Selon Laguardia et Ryan (2000, p. 284), la TAD « propose une psychologie sociale du bien-être psychologique (Ryan, 1995) ». Elle explique les conditions sous lesquelles le bien-bien-être d’un individu est facilité au lieu d’être entravé en spécifiant quels sont les besoins psychologiques fondamentaux :

- définir le minimum requis pour qu’une personne soit en santé ;

- prescrire ce que le milieu doit fournir pour qu’elle se développe et grandisse psychologiquement.

Ainsi, la TAD maintient que, d’une façon innée, l’humain tend à satisfaire trois besoins psychologiques fondamentaux, à savoir le besoin d’autonomie, le besoin de compétence et le besoin de relation à autrui (Deci & Ryan, 2000, 2008 ; Laguardia & Ryan, 2000).

- L’autonomie réfère au sentiment de se sentir à l'origine ou à la source de ses actions, de sorte qu’elle est en congruence avec elle et qu’elle l’assume entièrement (deCharms, 1968 ; Deci & Ryan, 1985a). Cependant, agir de façon autonome ne veut pas dire agir seul : il convient de bien distinguer l’autonomie et l’individualisme. Nous serions même tenté de dire que paradoxalement, il est presque impérativement nécessaire d’être avec d’autres pour ressentir réellement son autonomie, notamment quand il sera possible de percevoir qu’ils respectent nos choix, même s’ils ne les partagent pas.

- La compétence réfère à un sentiment d’efficacité sur son environnement (Deci, 1975 ; White, 1959), ce qui stimule la curiosité, le goût d’explorer et de relever des défis. À elle seule, l’efficacité ne suffit pas toutefois à susciter le sentiment d’être compétent ; elle doit

comprendre aussi le sentiment de la prise en charge personnelle de l’effet à produire (Laguardia & Ryan, 2000). Là encore, il est difficile de ressentir réellement sa compétence sans quelque part sa « confirmation » par d’autres. Souvent, certaines de nos compétences sont d’abord perçues par d’autres alors que nous n’en avons même pas conscience (Le Boterf, 2004). Cette révélation, et donc le bien-être psychologique qui en découle, ne peut s’effectuer sans eux.

- Le besoin d’être en relation à autrui implique la perception de l’affiliation et le sentiment d’être relié à des personnes qui sont importantes pour soi (Baumeister & Leary, 1995 ; Ryan, 1993). Ressentir une attention délicate et sympathique confirme alors qu’on est quelqu’un de signifiant pour d’autres personnes et objet de sollicitude de leur part (Reis, 1994).

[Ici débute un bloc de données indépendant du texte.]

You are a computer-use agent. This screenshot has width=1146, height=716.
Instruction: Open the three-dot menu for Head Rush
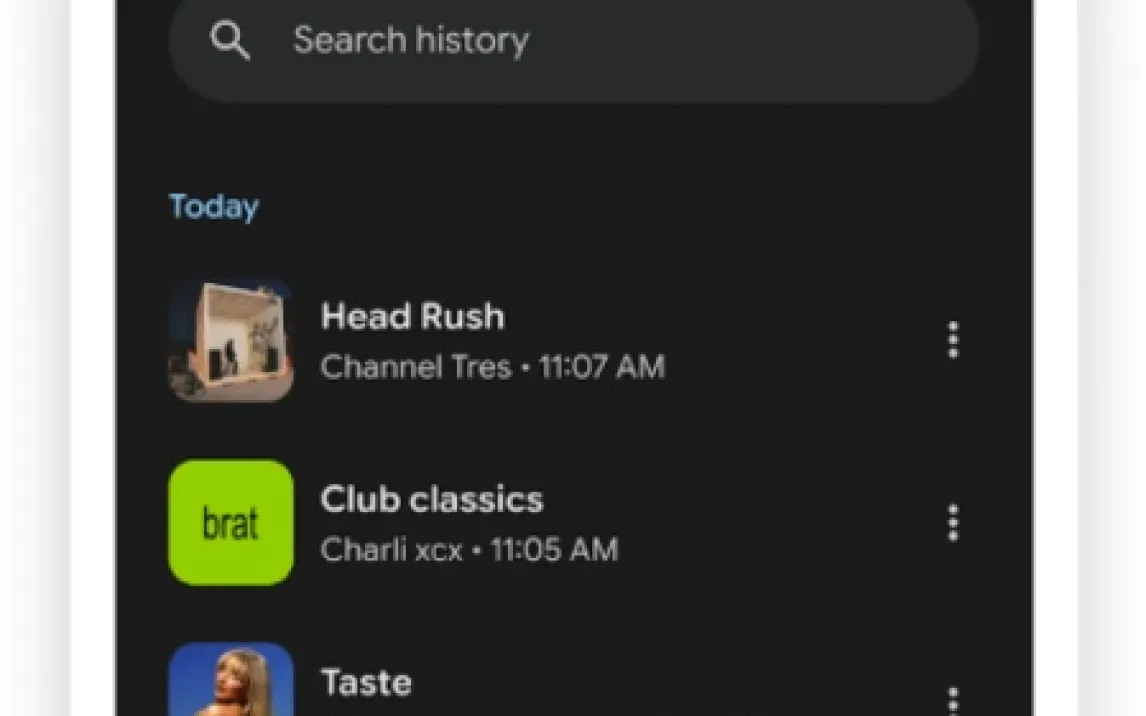952,340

Dans une recherche concernant l’impact du climat scolaire sur la motivation, Leroy constate que « c’est principalement via la signification que donnent les élèves à leur environnement scolaire que les comportements de l’enseignant affectent les apprentissages » (Leroy, 2009, p. 157).

Parmi les trois besoins psychologiques de base, le dernier historiquement énoncé par Deci et Ryan, à savoir l’affiliation nous semble être celui qui est le plus important : celui qui à nos yeux est le plus « humain », peut-être notamment parce qu’il permet d’entrevoir l’impérieuse nécessité d’une part d’humanité dans l’humain.

Comme annoncé précédemment, la perception de l’affiliation est très impliquée dans la construction de nos hypothèses, nous aurons donc l’occasion de le détailler davantage par la suite.